• _Task goal_
Pictures are to be left out, and every entry repeated exactly.

• _Data for review_
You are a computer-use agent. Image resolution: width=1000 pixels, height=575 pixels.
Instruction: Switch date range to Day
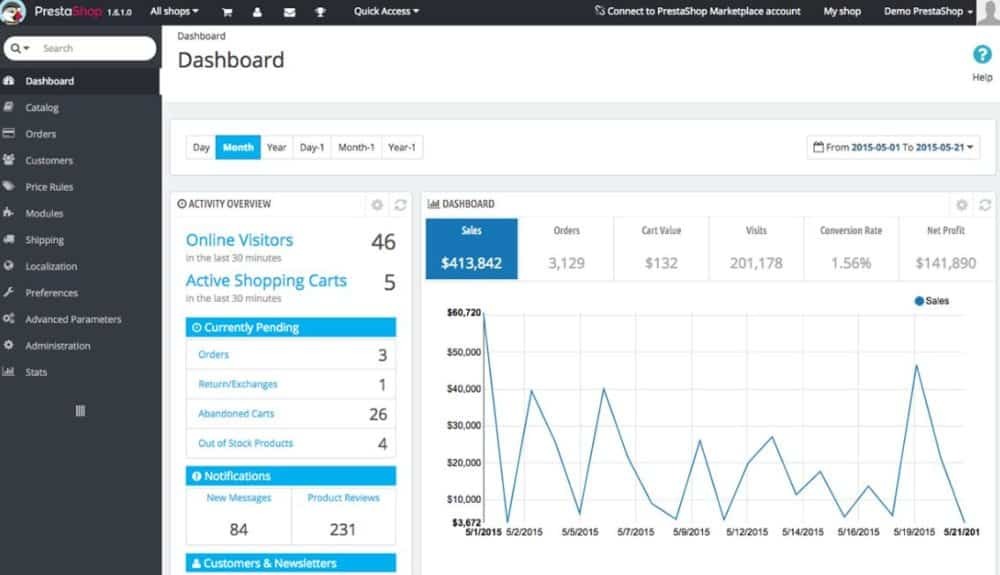click(201, 147)
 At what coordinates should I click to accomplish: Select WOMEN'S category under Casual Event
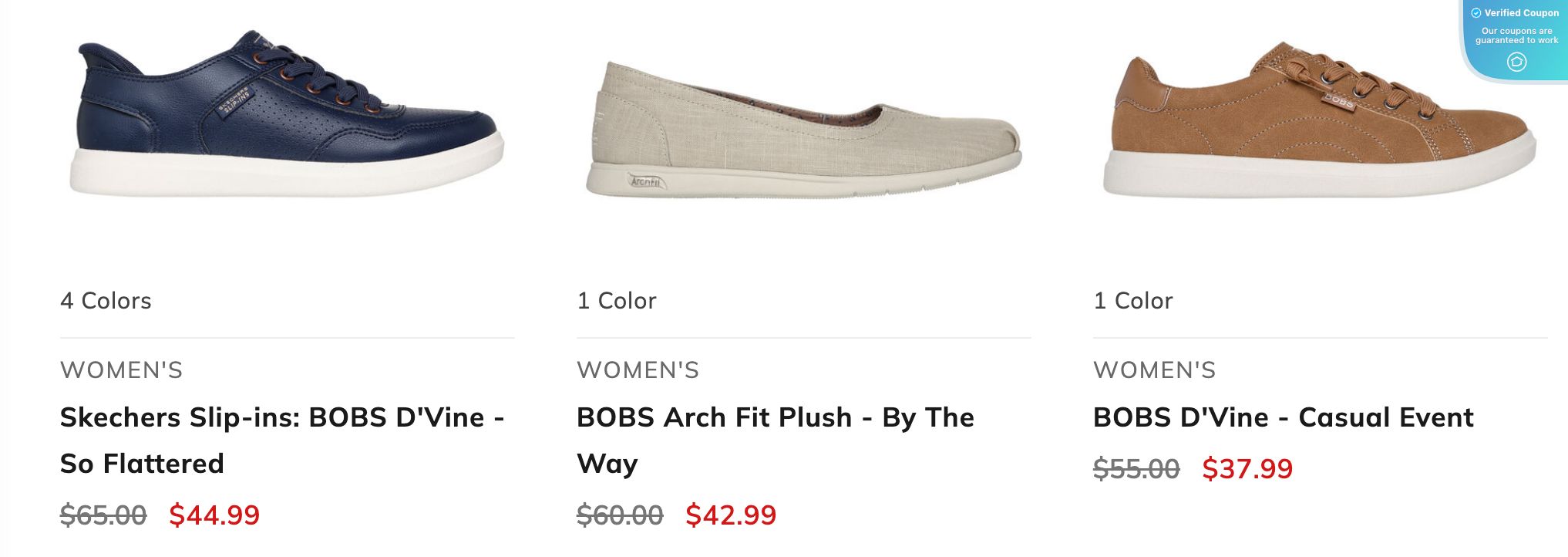click(1152, 370)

• _Exercise answer_
You are a computer-use agent. Image resolution: width=1000 pixels, height=575 pixels.
Instruction: Switch date range to Day
click(201, 147)
 At what coordinates should I click to accomplish: Select WOMEN'S category under Casual Event
click(1152, 370)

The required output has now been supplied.